9 to 5 – The Musical” continues at Repertory East Playhouse through August 17th. Tickets are available through the REP Online Box Office or through Goldstar. The show is well worth seeing. REP has also announced two one-weekend shows: “Wake Up and Smell The Coffee” by Eric Bogosian on August 29-31, and The Vagina Monologues” by Eve Ensler on September 13-15.

REP has also provided a preliminary announcement of their 2014 season — their 10th anniversary. No dates as yet. The shows selected are: “I Love You, You’re Perfect, Now Change“, “Biloxi Blues” (Neil Simon), “Cat on a Hot Tin Roof“, “Return to Forbidden Planet“, “The Great Gatsby“, and “A  Few Good Men“.

Upcoming Theatre and Concerts:  Next weekend sees us back in Newhall for “9 to 5 – The Musical” at REP East (FB) on July 14. The following weekend is open for my wife’s birthday [ETA: I’ll be doing the So Cal Games Day on Saturday, and we’re going to the Renegrade Craft Faire for Karen’s Bday on Sunday] , and the The end of July brings “Legally Blonde – The Musical” at Cabrillo Music Theatre (FB) and (hopefully)  OperaWorks at CSUN (FB) on Sunday (now ticketed).
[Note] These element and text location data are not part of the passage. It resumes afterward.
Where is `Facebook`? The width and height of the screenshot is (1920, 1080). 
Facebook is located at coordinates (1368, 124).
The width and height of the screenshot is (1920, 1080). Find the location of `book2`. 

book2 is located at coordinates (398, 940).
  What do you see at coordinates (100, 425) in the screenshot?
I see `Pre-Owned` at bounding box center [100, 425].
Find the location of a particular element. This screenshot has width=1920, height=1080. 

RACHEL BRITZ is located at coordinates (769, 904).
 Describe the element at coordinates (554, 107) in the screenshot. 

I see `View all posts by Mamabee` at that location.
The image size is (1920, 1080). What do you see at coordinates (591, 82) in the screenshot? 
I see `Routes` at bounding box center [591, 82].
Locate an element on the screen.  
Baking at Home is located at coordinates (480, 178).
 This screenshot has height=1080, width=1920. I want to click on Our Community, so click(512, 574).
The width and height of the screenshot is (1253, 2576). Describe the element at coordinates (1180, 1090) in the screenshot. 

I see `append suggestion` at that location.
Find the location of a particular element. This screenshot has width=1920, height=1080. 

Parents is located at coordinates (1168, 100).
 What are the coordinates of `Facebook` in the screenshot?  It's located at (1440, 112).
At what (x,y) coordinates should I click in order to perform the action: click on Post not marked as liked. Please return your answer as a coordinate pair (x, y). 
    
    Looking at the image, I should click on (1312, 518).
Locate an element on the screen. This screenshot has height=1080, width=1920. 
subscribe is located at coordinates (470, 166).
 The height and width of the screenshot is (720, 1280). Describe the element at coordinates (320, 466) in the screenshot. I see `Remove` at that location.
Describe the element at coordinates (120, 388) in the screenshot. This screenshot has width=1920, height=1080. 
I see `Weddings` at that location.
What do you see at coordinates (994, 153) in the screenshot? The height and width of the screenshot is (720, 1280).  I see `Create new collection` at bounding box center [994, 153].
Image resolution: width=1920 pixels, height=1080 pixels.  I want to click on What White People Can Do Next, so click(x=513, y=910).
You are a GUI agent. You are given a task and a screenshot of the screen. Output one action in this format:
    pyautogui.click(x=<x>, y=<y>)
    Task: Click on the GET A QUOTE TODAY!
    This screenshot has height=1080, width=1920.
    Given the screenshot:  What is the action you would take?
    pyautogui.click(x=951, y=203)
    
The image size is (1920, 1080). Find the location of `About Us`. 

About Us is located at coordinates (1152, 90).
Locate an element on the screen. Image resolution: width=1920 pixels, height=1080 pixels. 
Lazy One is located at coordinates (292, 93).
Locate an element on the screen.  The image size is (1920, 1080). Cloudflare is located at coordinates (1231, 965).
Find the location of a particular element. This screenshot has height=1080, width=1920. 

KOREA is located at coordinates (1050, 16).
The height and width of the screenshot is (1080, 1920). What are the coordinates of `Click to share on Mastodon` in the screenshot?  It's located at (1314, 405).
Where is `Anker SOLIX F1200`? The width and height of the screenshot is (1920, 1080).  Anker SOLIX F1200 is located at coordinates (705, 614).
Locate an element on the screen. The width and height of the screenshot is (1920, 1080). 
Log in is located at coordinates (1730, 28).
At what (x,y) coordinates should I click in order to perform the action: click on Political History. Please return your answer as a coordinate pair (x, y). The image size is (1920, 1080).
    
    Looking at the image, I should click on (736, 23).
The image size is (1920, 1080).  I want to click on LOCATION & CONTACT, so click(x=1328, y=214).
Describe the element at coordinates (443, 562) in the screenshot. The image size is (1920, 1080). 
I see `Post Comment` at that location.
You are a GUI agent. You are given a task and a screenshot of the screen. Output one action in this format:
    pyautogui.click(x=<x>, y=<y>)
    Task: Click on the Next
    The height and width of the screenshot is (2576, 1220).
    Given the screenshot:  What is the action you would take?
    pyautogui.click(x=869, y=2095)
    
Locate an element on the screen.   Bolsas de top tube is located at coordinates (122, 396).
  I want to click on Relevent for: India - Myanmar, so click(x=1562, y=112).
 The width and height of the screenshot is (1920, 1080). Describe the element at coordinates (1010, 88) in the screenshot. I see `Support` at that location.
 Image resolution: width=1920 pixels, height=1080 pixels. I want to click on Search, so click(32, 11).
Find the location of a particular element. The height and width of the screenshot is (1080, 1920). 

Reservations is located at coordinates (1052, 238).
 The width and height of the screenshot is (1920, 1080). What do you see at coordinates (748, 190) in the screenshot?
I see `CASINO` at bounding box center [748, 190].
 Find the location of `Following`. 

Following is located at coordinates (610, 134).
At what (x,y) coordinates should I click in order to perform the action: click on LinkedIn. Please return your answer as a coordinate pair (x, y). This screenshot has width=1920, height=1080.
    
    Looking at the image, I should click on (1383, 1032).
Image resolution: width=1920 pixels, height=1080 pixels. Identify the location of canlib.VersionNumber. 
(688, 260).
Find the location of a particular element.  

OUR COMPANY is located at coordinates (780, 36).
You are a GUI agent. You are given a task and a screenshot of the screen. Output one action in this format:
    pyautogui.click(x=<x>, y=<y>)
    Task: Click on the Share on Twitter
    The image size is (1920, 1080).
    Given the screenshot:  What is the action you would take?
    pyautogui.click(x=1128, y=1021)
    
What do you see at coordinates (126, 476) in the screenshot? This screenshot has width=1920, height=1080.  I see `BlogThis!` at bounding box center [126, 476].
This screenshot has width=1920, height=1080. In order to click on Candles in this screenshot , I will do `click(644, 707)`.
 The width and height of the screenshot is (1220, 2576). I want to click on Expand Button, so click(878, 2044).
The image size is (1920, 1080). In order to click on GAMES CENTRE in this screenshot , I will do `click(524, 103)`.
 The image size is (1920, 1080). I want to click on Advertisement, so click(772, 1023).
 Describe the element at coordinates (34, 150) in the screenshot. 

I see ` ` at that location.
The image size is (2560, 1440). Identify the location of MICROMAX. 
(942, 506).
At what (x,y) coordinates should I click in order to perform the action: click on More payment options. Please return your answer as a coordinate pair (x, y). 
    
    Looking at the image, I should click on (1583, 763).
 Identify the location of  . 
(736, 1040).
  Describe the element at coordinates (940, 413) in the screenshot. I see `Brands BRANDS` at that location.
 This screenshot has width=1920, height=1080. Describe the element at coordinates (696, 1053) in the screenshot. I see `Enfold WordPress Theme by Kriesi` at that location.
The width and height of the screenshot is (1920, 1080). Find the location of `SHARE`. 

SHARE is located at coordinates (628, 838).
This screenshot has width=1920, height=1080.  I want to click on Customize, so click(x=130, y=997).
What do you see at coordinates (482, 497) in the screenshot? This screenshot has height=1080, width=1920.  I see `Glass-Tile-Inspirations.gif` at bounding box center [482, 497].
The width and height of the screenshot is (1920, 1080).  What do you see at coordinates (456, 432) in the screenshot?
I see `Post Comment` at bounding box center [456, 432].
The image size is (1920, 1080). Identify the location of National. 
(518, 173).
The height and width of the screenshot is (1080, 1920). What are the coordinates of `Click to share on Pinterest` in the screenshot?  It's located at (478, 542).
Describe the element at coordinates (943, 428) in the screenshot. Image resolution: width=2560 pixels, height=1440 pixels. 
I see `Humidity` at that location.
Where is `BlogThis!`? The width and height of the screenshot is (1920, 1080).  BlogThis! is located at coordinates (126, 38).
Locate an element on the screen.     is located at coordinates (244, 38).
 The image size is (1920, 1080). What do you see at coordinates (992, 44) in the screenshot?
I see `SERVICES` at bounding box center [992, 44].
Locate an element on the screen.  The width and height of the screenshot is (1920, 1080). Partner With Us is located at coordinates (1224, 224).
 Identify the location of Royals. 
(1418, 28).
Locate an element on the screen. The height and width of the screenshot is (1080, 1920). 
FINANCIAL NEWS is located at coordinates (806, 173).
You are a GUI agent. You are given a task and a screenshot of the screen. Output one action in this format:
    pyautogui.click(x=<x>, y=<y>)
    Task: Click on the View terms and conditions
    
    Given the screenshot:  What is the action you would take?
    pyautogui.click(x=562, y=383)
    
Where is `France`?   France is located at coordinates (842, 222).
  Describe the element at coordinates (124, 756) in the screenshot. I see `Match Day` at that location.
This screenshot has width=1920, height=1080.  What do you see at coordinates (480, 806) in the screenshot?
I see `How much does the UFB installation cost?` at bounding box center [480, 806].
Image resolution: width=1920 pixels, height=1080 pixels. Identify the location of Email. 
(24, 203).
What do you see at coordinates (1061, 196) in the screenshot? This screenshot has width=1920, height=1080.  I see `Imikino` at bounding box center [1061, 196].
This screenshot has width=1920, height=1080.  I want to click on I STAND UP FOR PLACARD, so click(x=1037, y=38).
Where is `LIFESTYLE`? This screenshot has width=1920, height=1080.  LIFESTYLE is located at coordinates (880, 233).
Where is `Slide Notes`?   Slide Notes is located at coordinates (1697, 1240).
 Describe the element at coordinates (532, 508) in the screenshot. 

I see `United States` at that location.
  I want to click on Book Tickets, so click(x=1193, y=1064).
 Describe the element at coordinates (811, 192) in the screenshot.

August starts with Nine at DOMA Theatre Ensemble (FB). It may also bring “Why Do Fools Fall in Love?”  at the Santa Clarita Regional Theatre — this is a new Roger Bean show that sounds interesting [ETA: On the other hand, there is “The Apple Tree” at ELATE/Lincoln Stegman]. Otherwise, August is currently completely open due to vacation planning, although we may see a show at the Lawrence Welk Resort in Escondido at the end of the month (depending on price), or at another venue in San Diego. September may bring Sarah Ruhl’s In The Next Room or The Vibrator Play at the Production Company/Secret Rose (FB) and “Blue Man Group” at the Hollywood Bowl. The middle of the month may bring “The Vagina Monologues” at REP East (FB), and the end definitely sees us back at REP East (FB) for “God of Carnage” (September 28). October 5th brings “Breath and Imagination” at the Colony Theatre (FB), as well as October is mostly open, but should bring the Cabrillo Music Theatre (FB) production of “Kiss Me Kate” at the end of the month (October 26). November will start (hopefully) with “Dirty Rotten Scoundrels” at Actors Rep of Simi (FB), as well as ARTS’s Nottingham Village (FB) (a one-weekend ren-faire-ish market — tickets are now on sale). November will conclude with “Play It Again Sam” at REP East (FB) at the end of the month (November 23), and “Miracle on S. Division Street” at the Colony Theatre (FB).  The fall should also bring a production of “Carrie – The Musical (FB) by Transfer Theatre, but the specific dates have not been announced. We also still haven’t heard anything as to whether the Colony Theatre (FB) will have a 2013-2014 season. As always, I’m keeping my eyes open as the various theatres start making their 2013/2014 season announcements. Lastly, what few dates we do have open may be filled by productions I see on Goldstar, LA Stage Tix, Plays411, or discussed in the various LA Stage Blogs I read (I particularly recommend Musicals in LA and LA Stage Times).